Dataset entries:

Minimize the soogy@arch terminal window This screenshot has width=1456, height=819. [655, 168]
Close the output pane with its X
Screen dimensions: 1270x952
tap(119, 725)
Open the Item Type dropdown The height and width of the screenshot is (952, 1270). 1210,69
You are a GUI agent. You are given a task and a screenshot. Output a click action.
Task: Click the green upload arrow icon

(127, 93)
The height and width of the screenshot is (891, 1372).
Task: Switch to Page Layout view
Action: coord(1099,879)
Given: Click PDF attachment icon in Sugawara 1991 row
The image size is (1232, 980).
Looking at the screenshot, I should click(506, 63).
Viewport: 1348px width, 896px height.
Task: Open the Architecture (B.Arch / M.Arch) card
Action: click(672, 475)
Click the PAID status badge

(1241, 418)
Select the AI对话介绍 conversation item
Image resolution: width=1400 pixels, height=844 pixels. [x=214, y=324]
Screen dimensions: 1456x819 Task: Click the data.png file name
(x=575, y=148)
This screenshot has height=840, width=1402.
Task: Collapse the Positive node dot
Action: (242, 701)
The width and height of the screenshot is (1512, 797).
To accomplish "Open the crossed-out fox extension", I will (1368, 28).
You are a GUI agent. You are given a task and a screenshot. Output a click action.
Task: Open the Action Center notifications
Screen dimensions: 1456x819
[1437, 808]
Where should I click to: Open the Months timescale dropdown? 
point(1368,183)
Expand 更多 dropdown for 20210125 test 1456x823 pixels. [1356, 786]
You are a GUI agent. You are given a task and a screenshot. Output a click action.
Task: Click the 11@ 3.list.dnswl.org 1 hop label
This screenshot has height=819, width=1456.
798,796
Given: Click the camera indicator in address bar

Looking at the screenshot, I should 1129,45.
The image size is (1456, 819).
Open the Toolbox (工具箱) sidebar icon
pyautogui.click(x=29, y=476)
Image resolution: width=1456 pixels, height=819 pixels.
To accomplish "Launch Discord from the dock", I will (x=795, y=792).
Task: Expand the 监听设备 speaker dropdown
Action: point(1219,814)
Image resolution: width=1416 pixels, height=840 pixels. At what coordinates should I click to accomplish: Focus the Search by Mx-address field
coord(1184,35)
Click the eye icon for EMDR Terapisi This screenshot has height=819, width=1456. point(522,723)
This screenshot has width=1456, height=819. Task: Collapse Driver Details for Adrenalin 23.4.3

» **Exercise directions**
Every entry should be reproduced exactly, with no part omitted.

» **Solution to this problem**
Minimize the soogy@arch terminal window This screenshot has width=1456, height=819. [655, 168]
Close the output pane with its X
Screen dimensions: 1270x952
tap(119, 725)
Open the Item Type dropdown The height and width of the screenshot is (952, 1270). 1210,69
You are a GUI agent. You are given a task and a screenshot. Output a click action.
Task: Click the green upload arrow icon

(127, 93)
The height and width of the screenshot is (891, 1372).
Task: Switch to Page Layout view
Action: coord(1099,879)
Given: Click PDF attachment icon in Sugawara 1991 row
The image size is (1232, 980).
Looking at the screenshot, I should click(506, 63).
Viewport: 1348px width, 896px height.
Task: Open the Architecture (B.Arch / M.Arch) card
Action: click(672, 475)
Click the PAID status badge

(1241, 418)
Select the AI对话介绍 conversation item
Image resolution: width=1400 pixels, height=844 pixels. [x=214, y=324]
Screen dimensions: 1456x819 Task: Click the data.png file name
(x=575, y=148)
This screenshot has height=840, width=1402.
Task: Collapse the Positive node dot
Action: (242, 701)
The width and height of the screenshot is (1512, 797).
To accomplish "Open the crossed-out fox extension", I will (1368, 28).
You are a GUI agent. You are given a task and a screenshot. Output a click action.
Task: Open the Action Center notifications
Screen dimensions: 1456x819
[1437, 808]
Where should I click to: Open the Months timescale dropdown? 
point(1368,183)
Expand 更多 dropdown for 20210125 test 1456x823 pixels. [1356, 786]
You are a GUI agent. You are given a task and a screenshot. Output a click action.
Task: Click the 11@ 3.list.dnswl.org 1 hop label
This screenshot has height=819, width=1456.
798,796
Given: Click the camera indicator in address bar

Looking at the screenshot, I should 1129,45.
The image size is (1456, 819).
Open the Toolbox (工具箱) sidebar icon
pyautogui.click(x=29, y=476)
Image resolution: width=1456 pixels, height=819 pixels.
To accomplish "Launch Discord from the dock", I will (x=795, y=792).
Task: Expand the 监听设备 speaker dropdown
Action: point(1219,814)
Image resolution: width=1416 pixels, height=840 pixels. At what coordinates should I click to accomplish: Focus the Search by Mx-address field
coord(1184,35)
Click the eye icon for EMDR Terapisi This screenshot has height=819, width=1456. point(522,723)
This screenshot has width=1456, height=819. Task: Collapse Driver Details for Adrenalin 23.4.3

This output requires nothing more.